(post deleted by author)
What I do is have a tutor on italki for specifically conversation practice, and I talk to them for an hour twice a week.
I’d say I’ve noticed some improvement after a couple months already. I also find it helps highlight your weaknesses in the language in general.
I’d say my speaking ability before I started doing that was by far the lowest compared to reading/writing/listening. Over time I find it’s starting to get closer to my listening ability. I’m generally better at reading/writing.
As far as speaking anxiety goes, I’d say the more stock phrases/speaking patterns you pick up over time either by hearing people you talk to use them or developing them on your own, the less anxious you tend to be.
I’d say it went down for me a fair bit when I could clearly communicate that I didn’t quite get something or could ask them to repeat something or when I got into the habit of explaining in simple terms a word that doesn’t come to mind rn etc.
Doing that and realizing that being stuck on something doesn’t mean that your conversation is joever and that you can just communicate it, clarify it, and then keep on going helps a lot. Over time it becomes second nature and everything goes smoother.
My brother for a while had really bad health anxiety to the point where he was essentially agoraphobic. He couldn’t go more than a few hundreds metres from our house without thinking he would die, constantly checking himself with his phone camera when he thought he had something wrong with his brain, measuring his pulse when it was a heart problem and carrying food when he thought he was diabetic.

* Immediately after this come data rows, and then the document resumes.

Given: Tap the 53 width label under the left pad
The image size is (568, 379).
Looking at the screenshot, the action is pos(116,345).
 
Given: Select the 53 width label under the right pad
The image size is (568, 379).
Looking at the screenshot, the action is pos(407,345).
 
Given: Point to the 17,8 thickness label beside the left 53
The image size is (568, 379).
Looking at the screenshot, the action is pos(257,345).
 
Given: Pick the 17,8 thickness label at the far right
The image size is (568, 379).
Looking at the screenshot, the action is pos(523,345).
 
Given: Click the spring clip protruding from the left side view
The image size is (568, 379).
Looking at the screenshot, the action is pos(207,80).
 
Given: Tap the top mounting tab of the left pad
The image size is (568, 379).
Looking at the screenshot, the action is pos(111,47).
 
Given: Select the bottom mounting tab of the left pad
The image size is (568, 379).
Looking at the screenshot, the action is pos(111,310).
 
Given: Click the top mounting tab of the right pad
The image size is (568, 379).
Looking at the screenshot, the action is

The first thing that seemed to help was watching videos from people who help people with anxiety, especially ones where they work directly with them. Patrially I think because hearing your thoughts in other peoples mouths makes them seem rather more normal. He gained a much more detached view of what he was feeling and how to conceptualise and deal with it in any given situation.
The second was that other people aren’t as interested in you as you imagine they are. He used to worry about what people would think about him if he had a panic attack or something, eventually just had to accept that people would probably just be vaguely helpful in the moment and then forget it ever happened shortly after.
The final part was just being proactive about steadily (Forcing it is often counter productive) expanding the edge of his comfort zone. Slowly walking further from home than before or staying somewhere longer than he could have tolerated previously etc. He’s currently working a job that takes him all over the place and about to have a daughter in a few months. I don’t know if any of this advice helps, but anixiety is absolutely something that can be dealt with.